Data centre operators trade in trust. The ability to maintain services and assure data continuity alongside security is essential. Owner-operated data centers need to deliver the same level of service and also consider security as a primary function. Internal data services are more likely to be used for IP or business critical data and processing. Reliance on centralized infrastructure is growing as cloud services and virtual desktops become the default computing medium, making security and continuity increasingly dependent on data center resilience.

Why In-Place Monitoring?

Security breaches in data centers can have massive and far-reaching impact on data security and service provision. For this reason, they can have some of the strongest physical and cyber security measures in the world.

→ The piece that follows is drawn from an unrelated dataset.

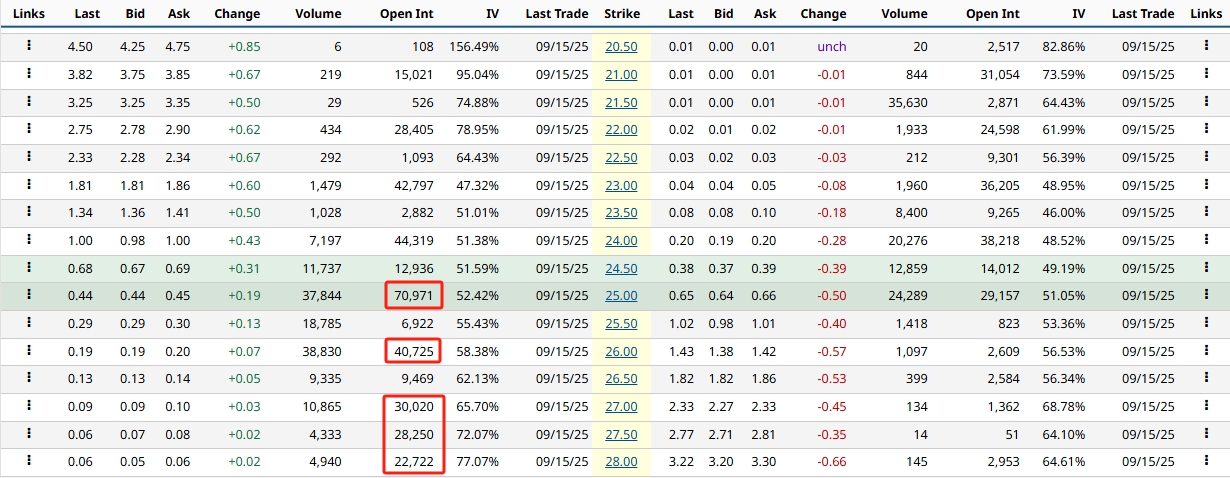Open right Links menu for 22.50 strike row
The height and width of the screenshot is (478, 1230).
pos(1205,157)
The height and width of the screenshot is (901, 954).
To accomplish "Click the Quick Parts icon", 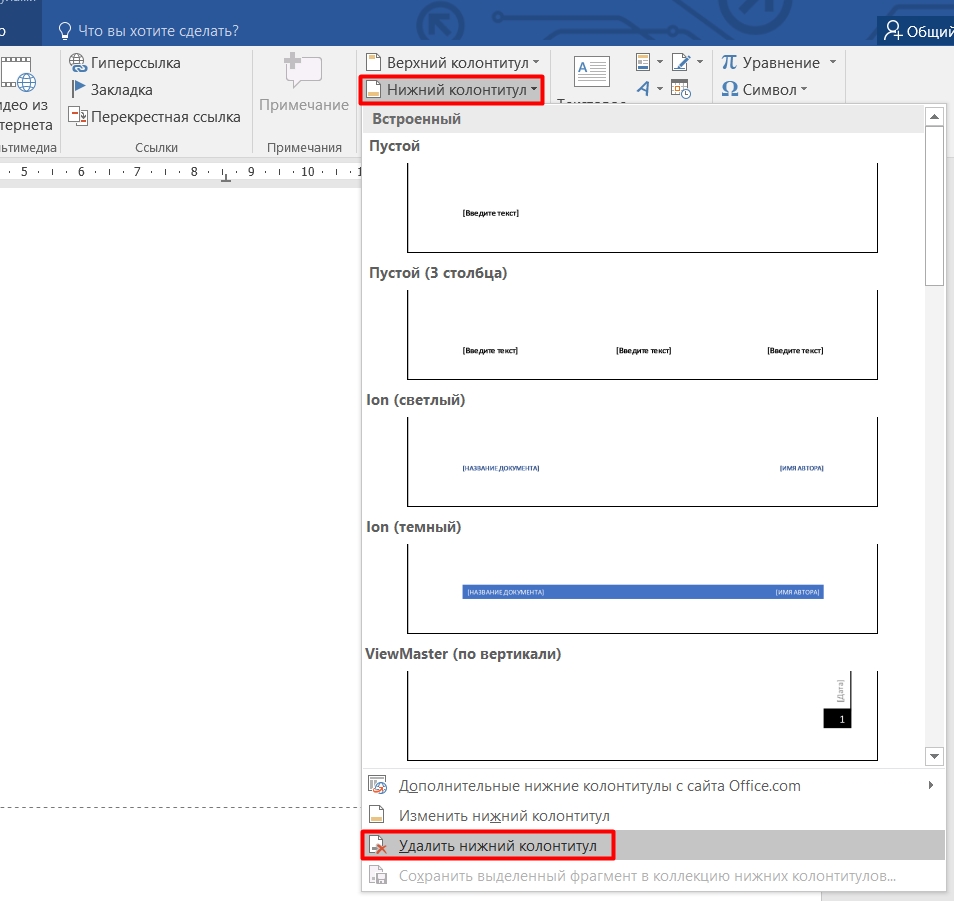I will click(x=643, y=62).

One of the easiest ways to prevent security breaches or even accidents, such as staff tripping over and pulling out a cable, is to restrict human access to the bare minimum. This usually means invasive TSCM sweeps are not an option. A system like RFeye Guard can be installed in a data center and left to operate autonomously, reporting back unusual RF activity to a remote security guard. Unusual RF activity may just be a malfunctioning component or could be a suspect transmission used for data exfiltration. Either way, a signal location can be provided, allowing further investigation.

The real-time autonomous monitoring of RFeye Guard provides an extra layer of security without introducing any new risk related to human access to the facility.